▶ _Exercise instructions_: Rewrite the records in the stretch from the line containing "1382x696 pixels. At" through the line containing "Looking at the screenshot, I should pyautogui.click(x=86, y=37).", putting "Meeting Invite" in place of "Meeting Request" and changing nothing else.

%%

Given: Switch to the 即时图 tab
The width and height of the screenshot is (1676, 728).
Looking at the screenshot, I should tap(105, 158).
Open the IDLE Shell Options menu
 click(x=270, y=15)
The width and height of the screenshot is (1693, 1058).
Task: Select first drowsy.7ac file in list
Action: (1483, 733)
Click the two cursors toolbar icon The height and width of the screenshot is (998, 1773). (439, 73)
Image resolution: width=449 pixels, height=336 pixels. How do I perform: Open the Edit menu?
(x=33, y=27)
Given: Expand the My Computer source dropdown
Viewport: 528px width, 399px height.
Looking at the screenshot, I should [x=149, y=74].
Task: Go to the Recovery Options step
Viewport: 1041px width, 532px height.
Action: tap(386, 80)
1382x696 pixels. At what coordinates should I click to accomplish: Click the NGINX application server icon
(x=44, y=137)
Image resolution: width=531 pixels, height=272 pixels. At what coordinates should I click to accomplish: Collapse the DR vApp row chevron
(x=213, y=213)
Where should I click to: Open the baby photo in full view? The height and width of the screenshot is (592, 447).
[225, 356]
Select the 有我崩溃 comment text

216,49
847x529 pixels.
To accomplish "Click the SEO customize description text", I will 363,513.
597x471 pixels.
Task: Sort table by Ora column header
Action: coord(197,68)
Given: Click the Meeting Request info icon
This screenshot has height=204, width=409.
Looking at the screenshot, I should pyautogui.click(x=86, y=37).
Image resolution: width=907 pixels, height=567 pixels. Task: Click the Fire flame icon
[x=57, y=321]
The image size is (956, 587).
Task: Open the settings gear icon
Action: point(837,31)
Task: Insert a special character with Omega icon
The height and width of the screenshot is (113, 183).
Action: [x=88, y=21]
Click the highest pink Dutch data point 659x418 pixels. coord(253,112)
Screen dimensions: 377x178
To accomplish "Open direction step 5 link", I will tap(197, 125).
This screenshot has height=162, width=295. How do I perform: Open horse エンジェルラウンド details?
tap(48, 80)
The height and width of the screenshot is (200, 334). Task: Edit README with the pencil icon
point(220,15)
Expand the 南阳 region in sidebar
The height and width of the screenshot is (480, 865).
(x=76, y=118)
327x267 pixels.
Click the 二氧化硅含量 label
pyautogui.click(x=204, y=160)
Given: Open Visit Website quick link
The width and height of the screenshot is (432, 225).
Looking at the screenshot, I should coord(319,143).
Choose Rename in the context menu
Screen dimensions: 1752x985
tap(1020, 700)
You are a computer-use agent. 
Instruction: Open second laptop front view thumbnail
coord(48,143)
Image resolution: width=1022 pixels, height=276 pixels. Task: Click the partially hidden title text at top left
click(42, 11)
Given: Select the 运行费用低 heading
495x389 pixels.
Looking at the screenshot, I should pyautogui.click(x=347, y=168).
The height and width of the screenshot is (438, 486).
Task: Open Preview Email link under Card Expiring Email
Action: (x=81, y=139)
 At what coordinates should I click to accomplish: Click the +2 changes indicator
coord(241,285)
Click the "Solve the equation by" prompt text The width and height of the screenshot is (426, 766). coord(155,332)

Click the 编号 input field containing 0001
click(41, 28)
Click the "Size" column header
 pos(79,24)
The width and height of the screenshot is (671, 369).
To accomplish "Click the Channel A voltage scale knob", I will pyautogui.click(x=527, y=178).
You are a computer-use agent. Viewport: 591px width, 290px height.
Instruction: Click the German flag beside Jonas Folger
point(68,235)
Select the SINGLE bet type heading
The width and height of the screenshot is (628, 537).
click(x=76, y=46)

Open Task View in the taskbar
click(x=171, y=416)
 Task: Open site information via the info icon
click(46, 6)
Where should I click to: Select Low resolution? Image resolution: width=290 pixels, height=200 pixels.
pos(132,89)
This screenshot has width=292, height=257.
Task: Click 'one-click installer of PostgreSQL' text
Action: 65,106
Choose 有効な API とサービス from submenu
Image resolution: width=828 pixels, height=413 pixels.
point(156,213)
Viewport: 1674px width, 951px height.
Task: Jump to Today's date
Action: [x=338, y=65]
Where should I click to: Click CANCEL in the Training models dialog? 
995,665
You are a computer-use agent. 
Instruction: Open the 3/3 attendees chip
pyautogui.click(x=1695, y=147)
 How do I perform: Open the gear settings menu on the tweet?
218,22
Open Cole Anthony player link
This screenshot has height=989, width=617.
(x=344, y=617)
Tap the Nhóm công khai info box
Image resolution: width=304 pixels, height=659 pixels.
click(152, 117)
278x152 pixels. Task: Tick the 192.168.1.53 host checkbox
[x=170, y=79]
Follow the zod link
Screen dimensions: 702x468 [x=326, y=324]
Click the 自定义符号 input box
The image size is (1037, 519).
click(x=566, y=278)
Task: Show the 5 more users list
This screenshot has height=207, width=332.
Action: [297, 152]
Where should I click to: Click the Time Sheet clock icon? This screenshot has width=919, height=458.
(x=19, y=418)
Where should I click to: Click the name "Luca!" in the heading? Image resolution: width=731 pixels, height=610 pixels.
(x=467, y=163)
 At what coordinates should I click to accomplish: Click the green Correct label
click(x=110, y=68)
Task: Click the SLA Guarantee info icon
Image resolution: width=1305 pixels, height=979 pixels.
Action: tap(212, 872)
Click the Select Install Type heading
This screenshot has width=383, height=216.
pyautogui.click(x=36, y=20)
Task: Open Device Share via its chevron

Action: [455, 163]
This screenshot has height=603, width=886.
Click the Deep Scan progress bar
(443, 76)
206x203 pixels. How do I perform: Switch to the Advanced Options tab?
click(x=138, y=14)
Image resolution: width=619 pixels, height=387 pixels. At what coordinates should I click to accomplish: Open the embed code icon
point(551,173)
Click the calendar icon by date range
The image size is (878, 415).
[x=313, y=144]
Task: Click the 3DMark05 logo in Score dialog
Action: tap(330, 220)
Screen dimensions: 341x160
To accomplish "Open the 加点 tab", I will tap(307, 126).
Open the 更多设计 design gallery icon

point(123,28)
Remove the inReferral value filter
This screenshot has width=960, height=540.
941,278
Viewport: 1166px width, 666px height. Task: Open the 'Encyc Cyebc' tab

%%

▶ _Solution below_:
1382x696 pixels. At what coordinates should I click to accomplish: Click the NGINX application server icon
(x=44, y=137)
Image resolution: width=531 pixels, height=272 pixels. At what coordinates should I click to accomplish: Collapse the DR vApp row chevron
(x=213, y=213)
Where should I click to: Open the baby photo in full view? The height and width of the screenshot is (592, 447).
[225, 356]
Select the 有我崩溃 comment text

216,49
847x529 pixels.
To accomplish "Click the SEO customize description text", I will 363,513.
597x471 pixels.
Task: Sort table by Ora column header
Action: coord(197,68)
Given: Click the Meeting Invite info icon
This screenshot has height=204, width=409.
Looking at the screenshot, I should pyautogui.click(x=86, y=37).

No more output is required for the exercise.